Ya dead cold an’ shit stupid
...”

Female. Childlike. Or insane. But I know the voice.
(And so does Sakina, who immediately steps in front of me.)

“…
an’ late…I been waitin’ a week… Glad ya foun’
yer way…”

“Nina Harper!” I call out into the caverns, stepping
into the middle of the big hangar, Paul and Rhiannon keeping close
while Horst points his guns into the shadows down the branching
tunnels.

More laughing, like I’ve said something really funny.
Then, clearer, calmer:

“Glad ya ‘member a girl, Cap’n Colonel Ghost… Only I
ain’ Nina Harper, or even
girl
anymore thanks tah ya n’
yers… Time ya get yer favors repaid…”

And I do remember: Harper was Bly’s chief gunner, and
apparently his mate. I also remember slicing her hand off when she
tried to shoot me in the face, right before Sakina kicked the crap
out of her and left her standing at zero for one of her own cannon
barrages. The last we saw, Bly was dragging what was left of her
back toward his damaged ship, just as the ETE declared there would
be no more shooting under their benign supervision.

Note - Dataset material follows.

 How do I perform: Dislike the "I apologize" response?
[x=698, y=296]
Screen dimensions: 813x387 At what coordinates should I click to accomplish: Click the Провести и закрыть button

My goggle HUD goes live as Horst shouts:

“Incoming!”

I hear popping and whirring that I realize is a

“Grenade launcher!”

Sakina knocks me to the deck as what look like 40mm
grenades fly over my head at the ship. The blasts get absorbed by
whatever shield the ETE throw up around it.

“Ya can protect yer shiny dick of a ship, but can ya
take my dish on yerselves?”

A grenade blows inside a field not three meters in
front of my face as I try to get up. I realize Paul has thrown up
protection around me. But then I see Rhiannon—trying to advance
into the deeper caves with a Sphere for a shield and a Rod for a
weapon—slammed back off her feet like she was hit by a truck. A
second and third grenade fired in quick succession kicks her back
further, out of the hangar onto the big dock. A fourth blows the
dock out from under her before she can get up, and I see her
struggle to keep from falling through the hole, losing both of her
tools in the process.


Tetsu!
” Sakura shouts, and her big bodyguard
gets in front of her. (I realize Paul has either inadvertently or
purposefully failed to shield her.) I watch her eye Rhiannon’s lost
Sphere as it rolls across the stone hangar floor, but then more
explosions distract her.

“Fan out! Get cover!” Horst is barking orders to his
troopers. “Fire for effect!”

I see one of our H-A suits slam the deck as a grenade
blows just behind him. Another is already down, two more suits
rushing to drag him to cover out of the hangar. I try to calculate
the kill radius of whatever Harper is popping at us. We still can’t
see her, and the grenades keep coming at us from different parts of
the cave network—she’s mobile.

“Flares!” I remind Horst to light up his target.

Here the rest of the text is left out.